PPI data were retrieved from the STRING database. The STRING database provides descriptions of protein-protein interactions (PPIs) as well as confidence intervals for data scores. A confidence score greater than or equal to 0.4 was chosen to construct the interaction network of proteins with target genes.

2.8. Enrichment analysis

Data on the functional annotation of genes and the canonical pathways associated with the strong connections established with these proteins were obtained using the ShinyGO 0.80 program.

2.9. GO Functional Enrichment Analysis

Three types of Gene Ontologies (GO) were performed on possible target genes: cellular component (CC), biological process (BP) and molecular function (MF). The SRplot bioinformatics program was used to evaluate these data.

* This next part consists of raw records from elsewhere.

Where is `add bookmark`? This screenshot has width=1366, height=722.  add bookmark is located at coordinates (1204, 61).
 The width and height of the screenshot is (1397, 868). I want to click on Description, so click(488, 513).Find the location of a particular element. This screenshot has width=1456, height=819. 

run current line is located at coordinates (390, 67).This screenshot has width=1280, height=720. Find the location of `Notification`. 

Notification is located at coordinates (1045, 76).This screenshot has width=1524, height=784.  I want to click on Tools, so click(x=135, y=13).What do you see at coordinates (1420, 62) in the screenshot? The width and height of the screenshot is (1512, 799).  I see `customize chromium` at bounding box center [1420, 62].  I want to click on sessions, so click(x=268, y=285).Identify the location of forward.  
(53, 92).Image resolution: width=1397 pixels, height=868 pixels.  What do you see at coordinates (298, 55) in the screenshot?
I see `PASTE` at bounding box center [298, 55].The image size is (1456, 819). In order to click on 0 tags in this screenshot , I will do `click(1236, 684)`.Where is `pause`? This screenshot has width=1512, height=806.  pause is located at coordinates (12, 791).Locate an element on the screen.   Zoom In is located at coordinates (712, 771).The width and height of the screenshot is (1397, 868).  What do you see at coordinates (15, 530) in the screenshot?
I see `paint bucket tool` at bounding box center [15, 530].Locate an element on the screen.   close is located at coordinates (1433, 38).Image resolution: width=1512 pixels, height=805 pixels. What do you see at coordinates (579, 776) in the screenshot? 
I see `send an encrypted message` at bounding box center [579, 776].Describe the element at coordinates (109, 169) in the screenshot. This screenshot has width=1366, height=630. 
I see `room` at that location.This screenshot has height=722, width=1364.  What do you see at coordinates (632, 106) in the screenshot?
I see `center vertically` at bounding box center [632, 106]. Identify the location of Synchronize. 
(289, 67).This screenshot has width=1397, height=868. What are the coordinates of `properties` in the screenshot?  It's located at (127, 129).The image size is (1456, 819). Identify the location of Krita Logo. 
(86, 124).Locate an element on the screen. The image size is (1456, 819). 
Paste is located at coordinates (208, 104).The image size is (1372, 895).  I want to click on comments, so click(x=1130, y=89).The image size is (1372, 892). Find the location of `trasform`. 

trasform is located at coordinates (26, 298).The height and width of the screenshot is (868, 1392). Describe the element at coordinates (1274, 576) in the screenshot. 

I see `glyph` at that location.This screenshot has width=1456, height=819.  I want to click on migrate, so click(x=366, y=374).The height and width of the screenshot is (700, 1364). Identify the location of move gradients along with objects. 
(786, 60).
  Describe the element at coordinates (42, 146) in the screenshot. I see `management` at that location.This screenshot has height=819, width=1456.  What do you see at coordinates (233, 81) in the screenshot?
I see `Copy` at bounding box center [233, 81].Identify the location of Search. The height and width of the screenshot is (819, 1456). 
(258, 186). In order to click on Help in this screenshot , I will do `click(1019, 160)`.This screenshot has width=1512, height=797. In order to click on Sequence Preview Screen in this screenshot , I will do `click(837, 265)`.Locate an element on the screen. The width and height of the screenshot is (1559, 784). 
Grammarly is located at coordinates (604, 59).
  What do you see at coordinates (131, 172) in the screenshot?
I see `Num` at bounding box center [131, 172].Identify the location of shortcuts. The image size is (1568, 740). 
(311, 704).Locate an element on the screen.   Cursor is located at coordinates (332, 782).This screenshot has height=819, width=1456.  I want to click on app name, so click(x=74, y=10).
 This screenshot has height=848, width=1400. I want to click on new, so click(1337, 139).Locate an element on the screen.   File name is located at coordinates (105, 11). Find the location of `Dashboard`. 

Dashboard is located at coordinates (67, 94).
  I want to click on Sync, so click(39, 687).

2.10. Statistical Analysis

The difference between the averages of cell viabilities determined by the MTT test and expression values ​​obtained from qRT-PCR studies was determined by one-way ANOVA. The groups within which the averages fell were determined using the Tukey HSD test. Comparisons between two groups were determined by the independent sample t test or Mann Whitney U test, depending on the homogeneity of the data. Analyzes were performed with SPSS 20 (IBM, USA) program and p ≤ 0.05 was used.

3. Results

3.1. Cell Viability and Inhibitory Concentration

Statistically significant differences were determined when the basal proliferation rate of OVCAR3 cells was compared between RA and DX treatments. The inhibitory effect of RA and DX on the proliferation of OVCAR3 cells increased depending on time and concentration (Figure 1 and Figure 2). The IC50 of RA was measured as none at the 24th hour, 980.3 μM at the 48th hour, and 437.6 μM at the 72nd hour, respectively (Figure 1). The IC50 value of DX could not be measured at the 24th hour, but was measured as 5.32 μM and 1.23 μM at the 48th and 72nd hours, respectively (Figure 2).
The therapeutic potential of RA has been demonstrated in many cancers, but its anti-cancer effect in OCVAR3 cells remains to be determined. Cell viability rate was determined by 24, 48 and 72 hours of RA and DX treatment of human ovarian adenocarcinoma cells. When we look at the results; It was observed that the increase in cell proliferation was very limited at the 24th hour of DX application, but showed a concentration- and time-dependent decrease at the 48th and 72nd hours (Figure 1). OVCAR3 cells decreased in the RA-treated group depending on the RA concentration of the cells. It was determined that the cells that initially increased in the 24th hour of RA treatment rapidly lost their viability depending on concentration and time. Regardless of the treatment duration, it was observed that cell activity decreased below 60% when the RA concentration reached 1000 μM/L. At the 72nd hour, cell activity decreased significantly for both RA and DX treatments, regardless of concentration. Therefore, gene and protein analyzes in the study were performed according to IC50 RA and IC50 DX incubation (Figure 2).

3.2. Metastasis Findings

Metastasis rate was determined by wound healing test in OVCAR-3 cells. The time when the wound was created was taken as 0, and the time when the control group cells completely closed the area was considered the closing time. Control group cells completely covered the area after 36 hours. At the same time, treatment groups were terminated and the area covered by the cells was photographed. Recovery in OVCAR-3 cells was evaluated as % wound size and cell migration compared to the control group t = 0. According to the data obtained, the wound area closed with nearly 100% cell migration after 36 hours in the control group. In the DX treatment group, it was observed that the wound area, which had no cells at hour 0, closed by 46% after 36 hours (Figure 3, Figure 4). In the RA treatment group, it was observed that the wound area, which was completely open at hour 0, was closed by 36% cell migration after 36 hours. In the DX+RA treatment group, cell migration was found to be 22% at the end of 36 hours. Consistent with these results, it was determined that the combination of DX+RA provided higher migration in OVCAR-3 cells than the application of DX and RA alone (Figure 3).

3.3. Apoptotic Findings

Apoptotic Nucblue staining was performed to determine apoptosis and reveal the apoptotic role of DX and RA. While the morphology and nuclear structure of the cells in the control group appeared normal, it was determined that the cells in the RA and DX treatment groups gained a bright appearance due to the deterioration of the nuclear structure. In this staining, it was seen that the highest apoptotic cell death occurred only in the DX and DX+RA treatment groups (Figure 4).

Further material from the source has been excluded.